Yesterday’s debate in parliament about marriage equality included the following exchange between Newham’s two MPs, who are on different sides of the argument:
Stephen Timms (East Ham) (Lab):
The Church of England was the custodian of marriage in Britain for hundreds of years. For many people, it still is.
The 1662 version of the Church of England service, which has been in use for the past 350 years, sets out three reasons for marriage. The first is that it was “ordained for the procreation of children, to be brought up in the fear and nurture of the Lord”.
The central problem with the Bill is that it introduces a definition of marriage that includes the second and third reasons but drops that first one. The result is something that is a good deal weaker than the original.

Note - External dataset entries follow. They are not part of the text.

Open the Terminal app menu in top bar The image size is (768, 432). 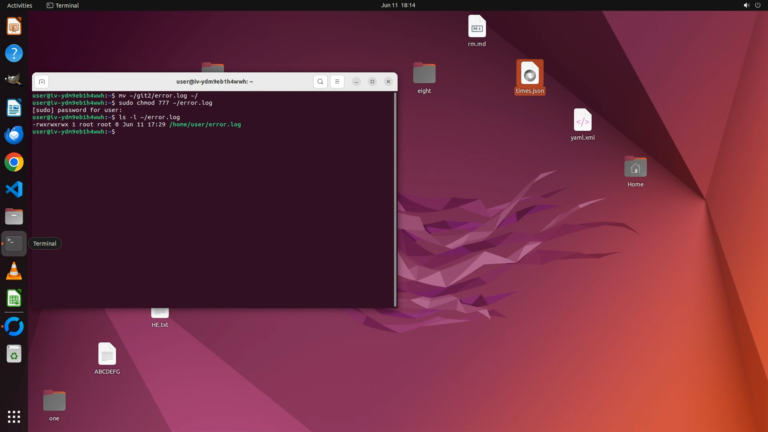point(63,5)
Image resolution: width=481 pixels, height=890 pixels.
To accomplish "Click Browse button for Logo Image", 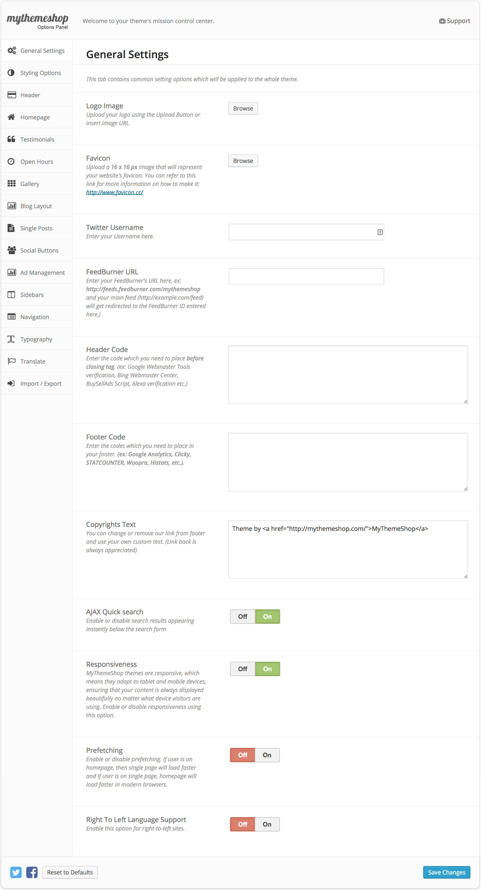I will (243, 108).
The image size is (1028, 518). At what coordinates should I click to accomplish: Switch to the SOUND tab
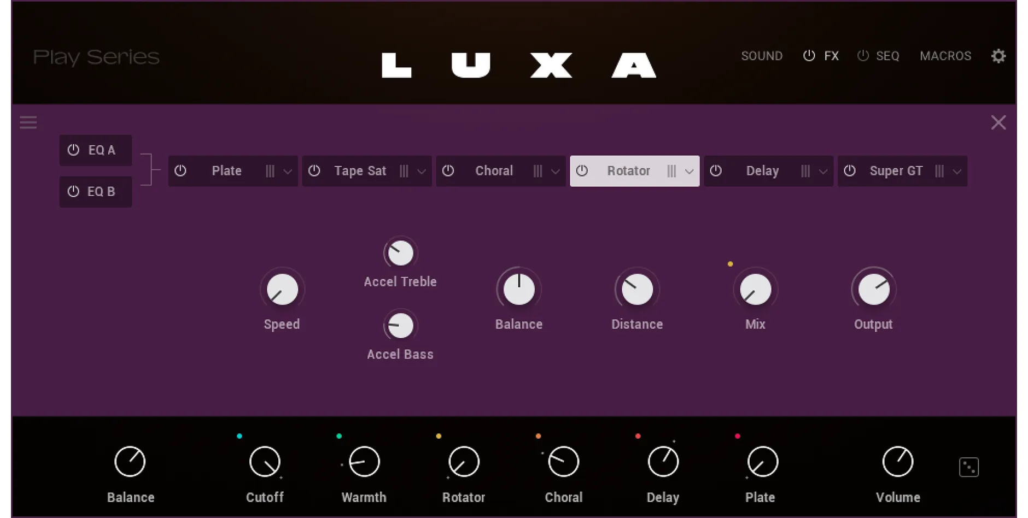762,55
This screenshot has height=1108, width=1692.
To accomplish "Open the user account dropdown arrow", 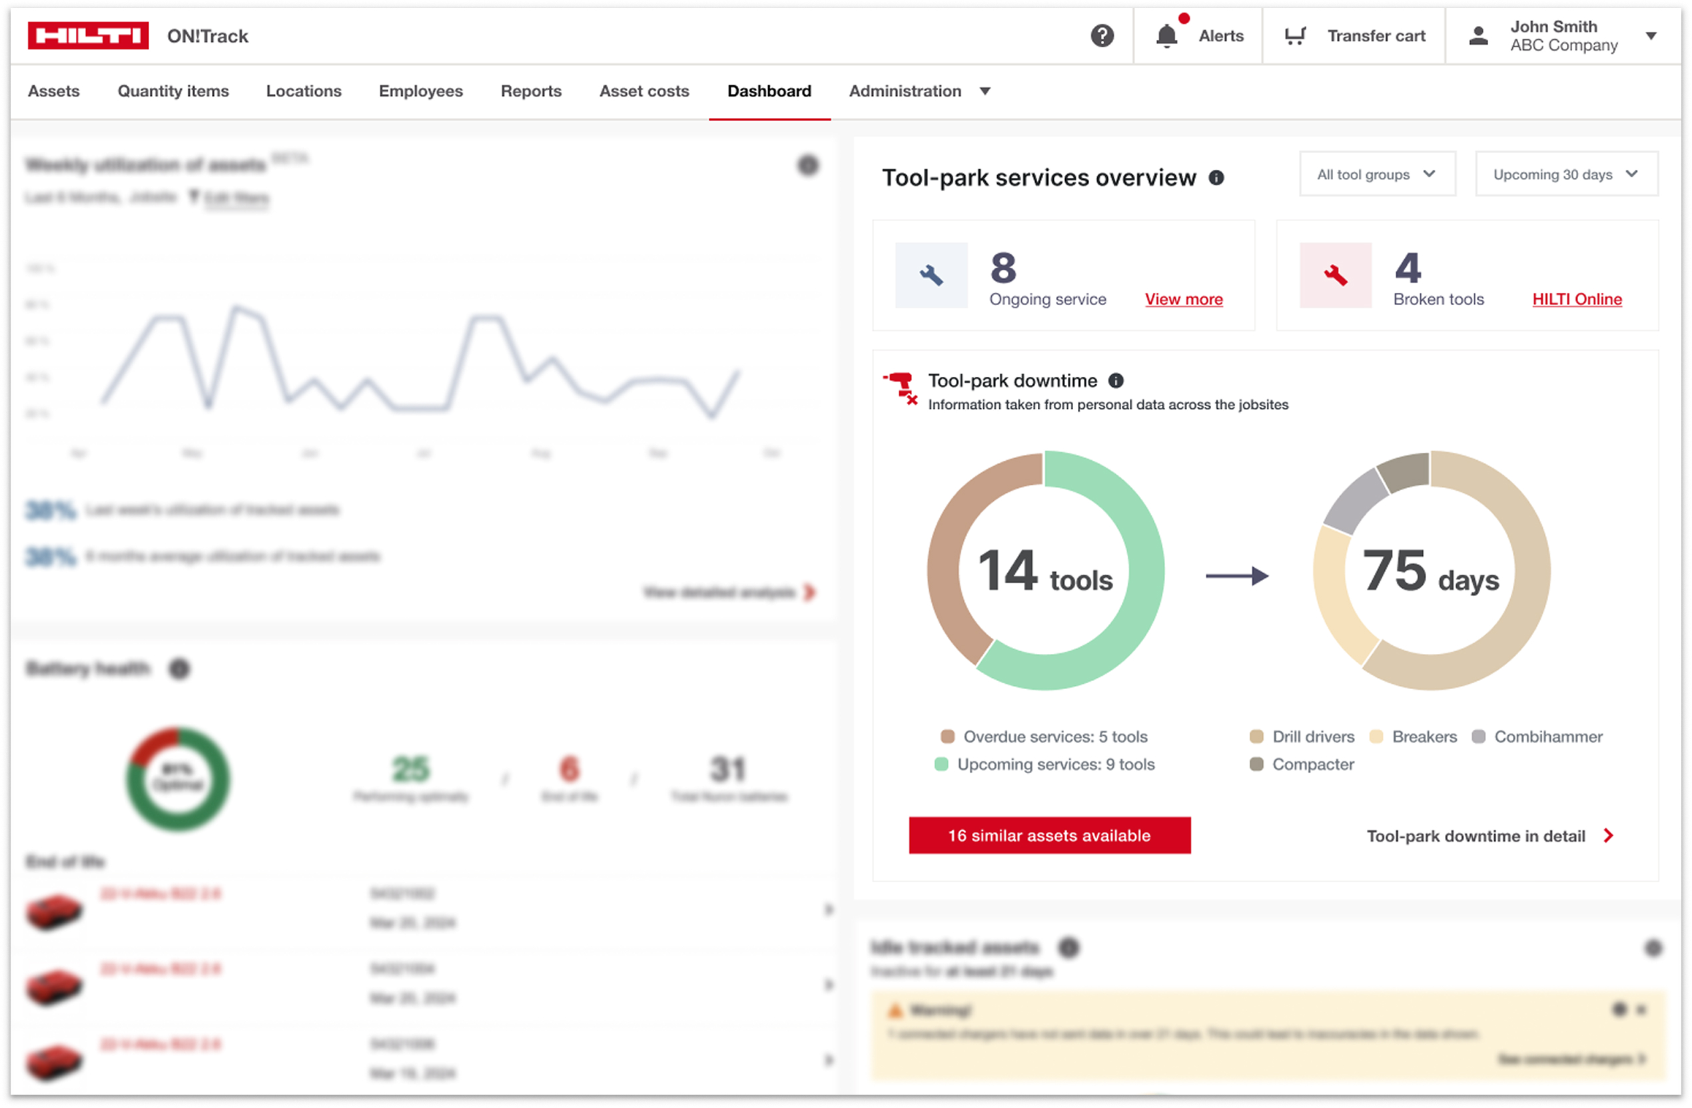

Lyn Brown (West Ham) (Lab):
My right hon. Friend was at my wedding. I was not young when I got married, and unless I had been blessed like Elizabeth, it was highly unlikely that I was going to be able to procreate after all that time. Is he telling me that my marriage is less valid than anybody else’s?
Stephen Timms:
No, I am certainly not. I was delighted to attend my hon. Friend’s wedding. The reason that I have just cited was applicable 351 years ago as well, but the Church of England service still applies.
Children are at the heart of marriage but they are barely mentioned in the Bill. It aims to open up the benefits of marriage to people who are excluded from it at the moment, but it does so at the price of taking away a significant part of the meaning of marriage. Children are the reason that marriage has always been so important… it is right for society to recognise—as marriage does—the value to all of us of the contribution of those who bring children into the world and bring them up. That is the ideal that the current definition of marriage reflects, and it would be a mistake to lose the value that that definition places on the creation and bringing up of children.
Like Lyn Brown, I am married but childless. And I am pleased that she stood up to Timms on behalf of all of us in that happy condition.